Ben Seri, Armis Labs' head of research, fears that BlueBorne will lead to a similar massive outbreak. In several trials testing out BlueBorne, researchers were able to create botnets and install ransomware using Bluetooth, all under the radar of most protection.
"Imagine there's a WannaCry on Bluetooth, where attackers can deposit ransomware on the device, and tell it to find other devices on Bluetooth and spread it automatically," said Michael Parker, the company's vice president of marketing.
BlueBorne is a collection of eight zero-day vulnerabilities that Armis Labs discovered. Zero-day vulnerabilities are security flaws that are found before developers have a chance to fix them. That kind of exploit lets hackers execute malware remotely, steal data and pretend to be a safe network as a "man in the middle" attack.
It does this by taking advantage of how your Bluetooth uses tethering to share data, the company said. It's able to spread through "improper validation," Izrael said. The vulnerability affects devices on most operating systems, including those run by Google, Microsoft and Apple.
The three companies have released patches for the vulnerability.
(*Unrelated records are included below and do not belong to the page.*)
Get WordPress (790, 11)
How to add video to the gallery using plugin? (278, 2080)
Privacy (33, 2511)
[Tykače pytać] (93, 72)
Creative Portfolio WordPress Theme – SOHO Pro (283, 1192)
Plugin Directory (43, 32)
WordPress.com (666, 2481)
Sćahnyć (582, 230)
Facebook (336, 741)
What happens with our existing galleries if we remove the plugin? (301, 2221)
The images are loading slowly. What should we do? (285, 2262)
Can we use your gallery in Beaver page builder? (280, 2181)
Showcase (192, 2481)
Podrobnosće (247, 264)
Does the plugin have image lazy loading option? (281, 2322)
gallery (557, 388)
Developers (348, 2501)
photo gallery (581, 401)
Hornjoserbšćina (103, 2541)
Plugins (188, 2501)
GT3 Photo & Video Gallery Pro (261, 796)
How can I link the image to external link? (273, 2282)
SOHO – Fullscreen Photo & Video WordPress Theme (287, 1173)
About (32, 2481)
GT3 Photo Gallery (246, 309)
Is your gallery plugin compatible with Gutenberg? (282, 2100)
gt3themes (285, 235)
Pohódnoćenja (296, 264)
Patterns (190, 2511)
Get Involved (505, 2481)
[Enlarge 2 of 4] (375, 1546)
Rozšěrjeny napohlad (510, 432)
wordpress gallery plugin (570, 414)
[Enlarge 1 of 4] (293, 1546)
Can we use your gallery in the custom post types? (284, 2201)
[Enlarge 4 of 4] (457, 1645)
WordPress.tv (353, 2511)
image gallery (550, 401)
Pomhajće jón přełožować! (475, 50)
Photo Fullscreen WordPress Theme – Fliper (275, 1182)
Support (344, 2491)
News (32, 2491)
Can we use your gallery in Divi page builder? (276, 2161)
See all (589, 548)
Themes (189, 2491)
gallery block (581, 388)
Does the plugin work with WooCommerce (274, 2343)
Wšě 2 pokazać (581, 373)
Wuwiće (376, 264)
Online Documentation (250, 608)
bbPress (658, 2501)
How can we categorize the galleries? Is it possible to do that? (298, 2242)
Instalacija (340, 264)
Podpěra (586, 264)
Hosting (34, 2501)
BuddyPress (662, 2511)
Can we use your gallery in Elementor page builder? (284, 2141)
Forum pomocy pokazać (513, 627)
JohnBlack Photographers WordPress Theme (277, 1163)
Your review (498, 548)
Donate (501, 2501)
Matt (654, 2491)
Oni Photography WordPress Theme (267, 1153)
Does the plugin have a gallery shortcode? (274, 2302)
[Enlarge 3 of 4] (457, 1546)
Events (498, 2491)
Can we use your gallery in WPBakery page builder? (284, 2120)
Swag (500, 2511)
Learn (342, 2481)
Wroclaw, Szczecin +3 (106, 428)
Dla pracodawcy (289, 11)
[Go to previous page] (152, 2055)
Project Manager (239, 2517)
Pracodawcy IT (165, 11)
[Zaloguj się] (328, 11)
Apple confirmed that BlueBorne is not an issue for its mobile operating system, iOS 10, or later, but Armis noted that all iOS devices with 9.3.5 or older versions are vulnerable. Microsoft released a patch for its computers in July, and anybody who updated would be protected automatically, a spokesman said. Google said Android partners received the patch in early August, but it's up to the carriers to release the updates. Pixel devices have already received the updates.
Of the 2 billion devices using Android, about 180 million are running on versions that will not be patched, according to Armis.
The concern is the multitude of devices that will not be getting updates. Google, Microsoft and Apple are tech titans that regularly update their products for security. But updates might not be as frequent for single-purpose smart devices like your smart refrigerator or a connected television.
Of the potentially impacted devices, Armis Labs estimated that 40 percent are not going to be patched. That's more than 2 billion devices that will be left vulnerable to attacks, they warned.
"We're looking at a forever-day scenario for many of these devices," Parker said.
You can turn off your Bluetooth to prevent attacks if you won't receive the patch, Armis advised.